A run of listings:
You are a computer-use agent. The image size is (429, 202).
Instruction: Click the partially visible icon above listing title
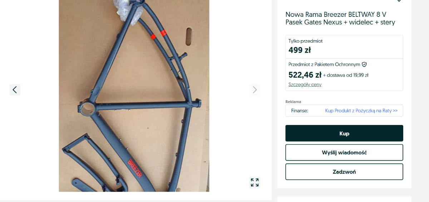pos(399,1)
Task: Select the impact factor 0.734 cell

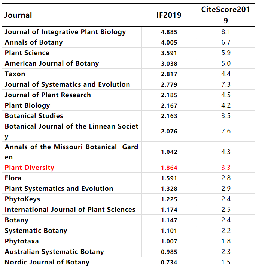Action: tap(169, 263)
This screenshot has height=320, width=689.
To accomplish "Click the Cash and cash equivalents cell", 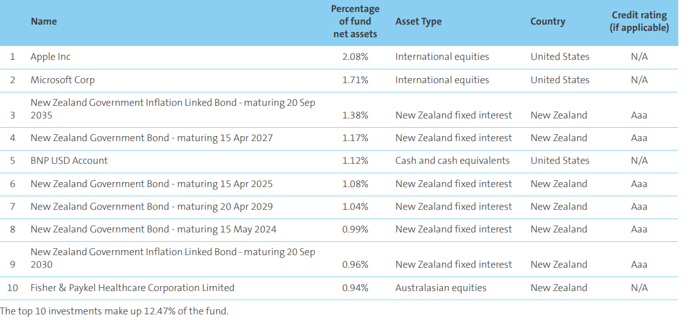I will coord(452,161).
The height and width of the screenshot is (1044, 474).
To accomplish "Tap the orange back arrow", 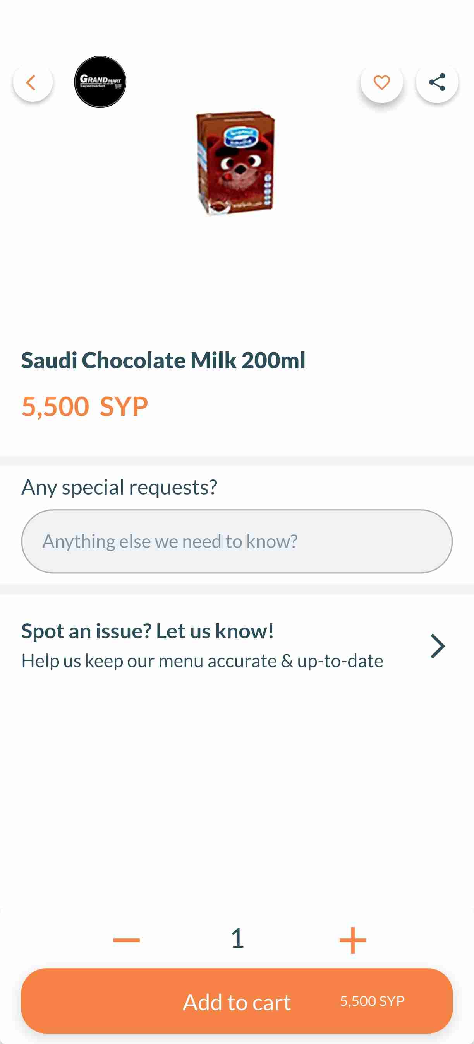I will (x=32, y=83).
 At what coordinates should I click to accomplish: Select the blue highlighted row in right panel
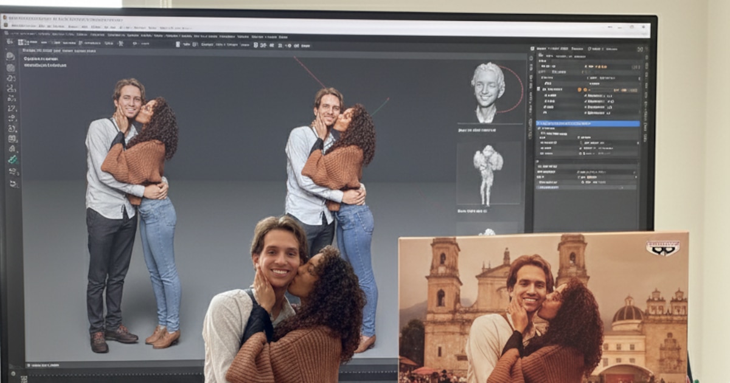[x=588, y=123]
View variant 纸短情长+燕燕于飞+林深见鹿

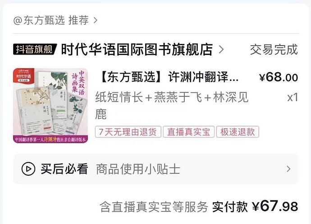pos(172,105)
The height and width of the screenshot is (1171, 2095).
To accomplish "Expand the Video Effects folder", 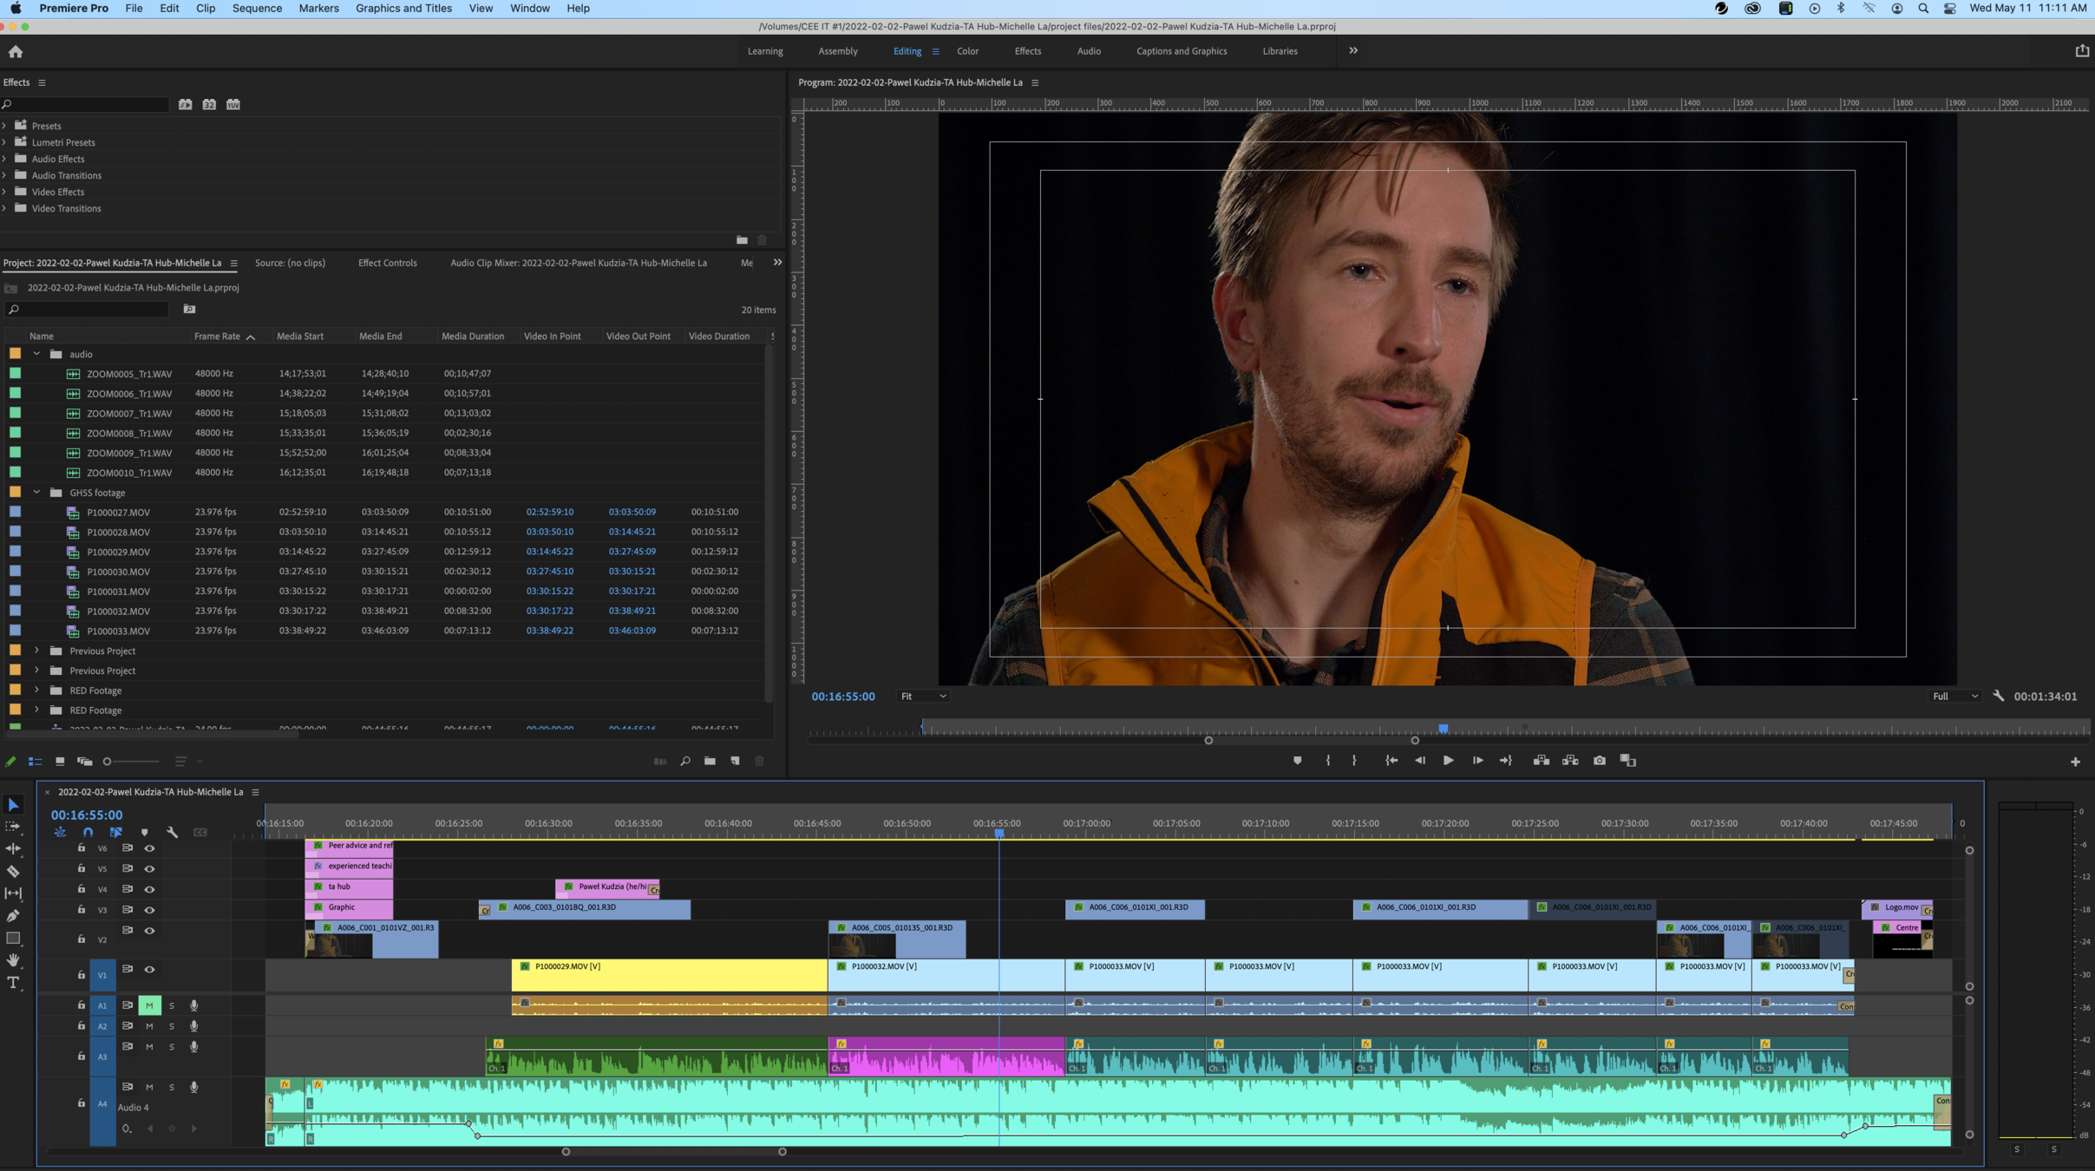I will (5, 192).
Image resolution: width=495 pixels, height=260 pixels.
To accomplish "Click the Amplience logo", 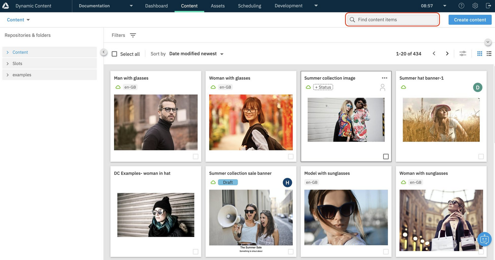I will tap(6, 5).
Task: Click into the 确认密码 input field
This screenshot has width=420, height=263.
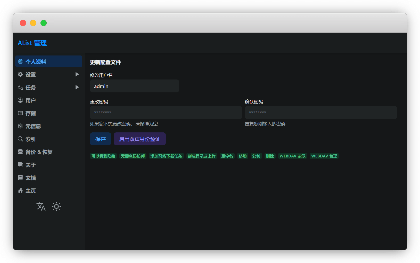Action: point(321,112)
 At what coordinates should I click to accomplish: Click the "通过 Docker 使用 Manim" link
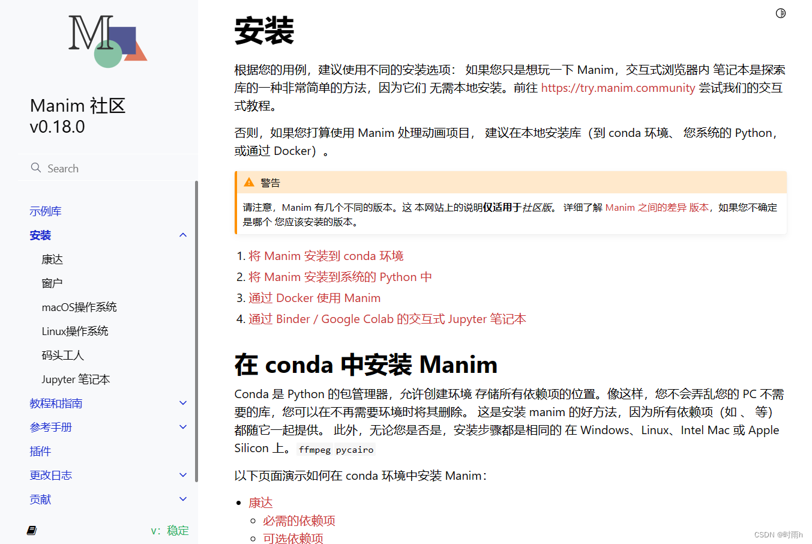pyautogui.click(x=314, y=298)
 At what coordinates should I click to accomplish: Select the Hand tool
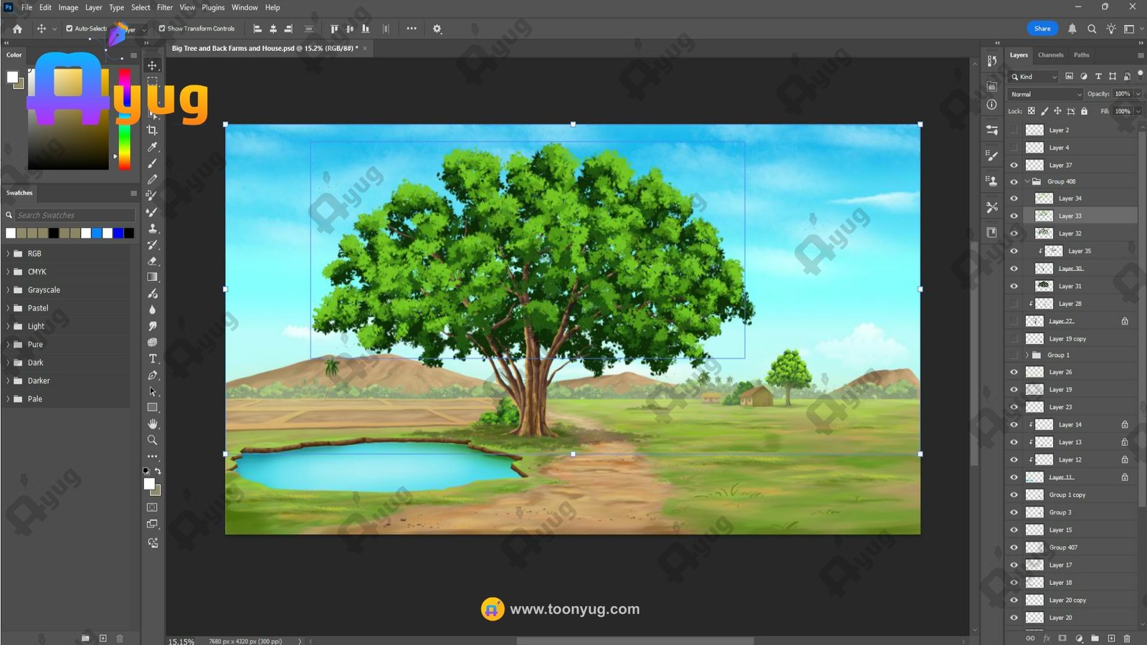pyautogui.click(x=152, y=424)
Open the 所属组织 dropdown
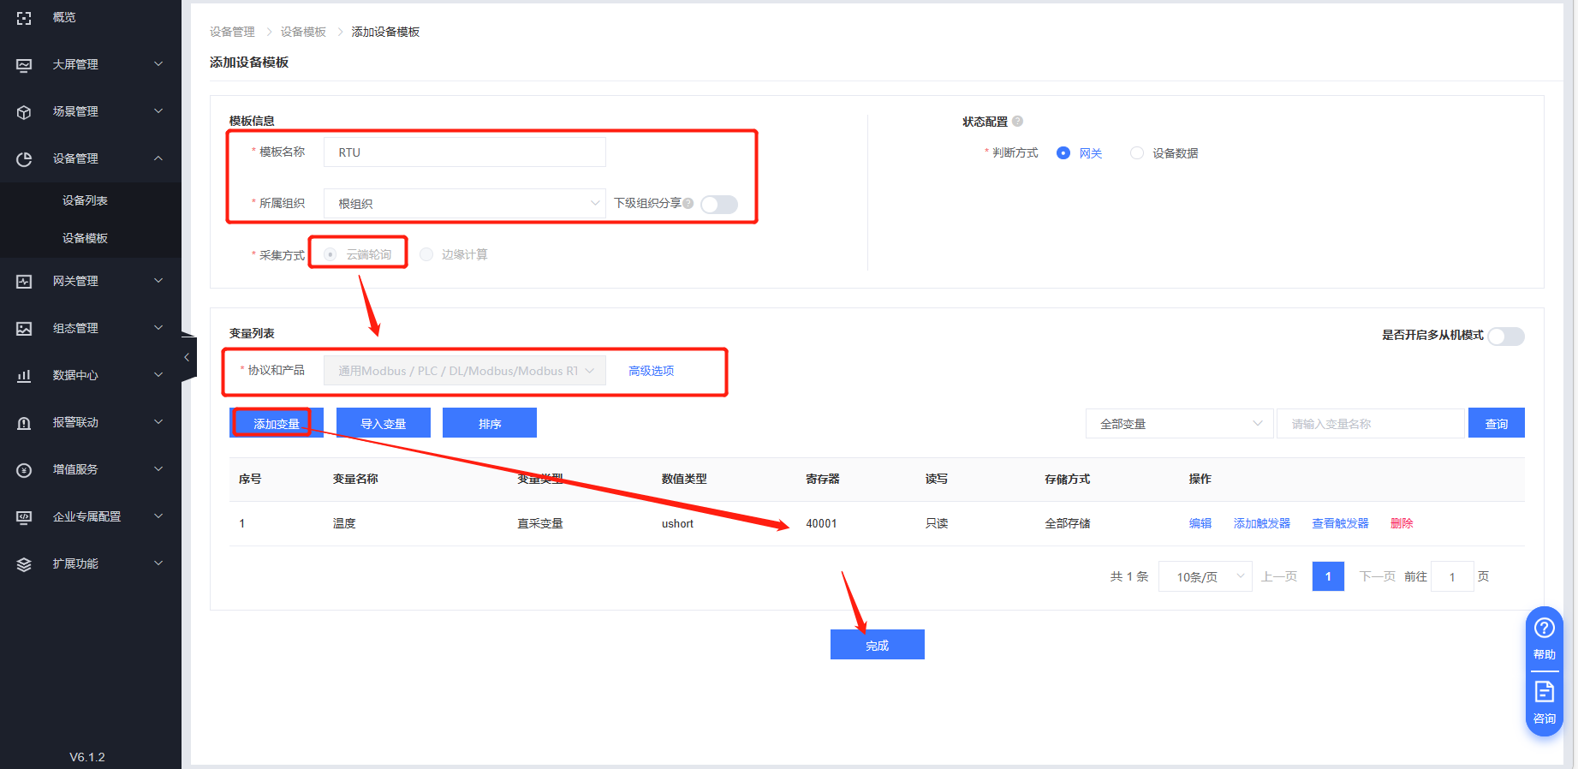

Task objective: Reproduce the listing from its first line through the line containing "Action: tap(169, 263)", both included, with no changes. Leave the pictures out.

Written answer:
You are a computer-use agent. The image size is (429, 202).
Instruction: Click the partially visible icon above listing title
pos(399,1)
Task: Select the impact factor 0.734 cell

Action: tap(169, 263)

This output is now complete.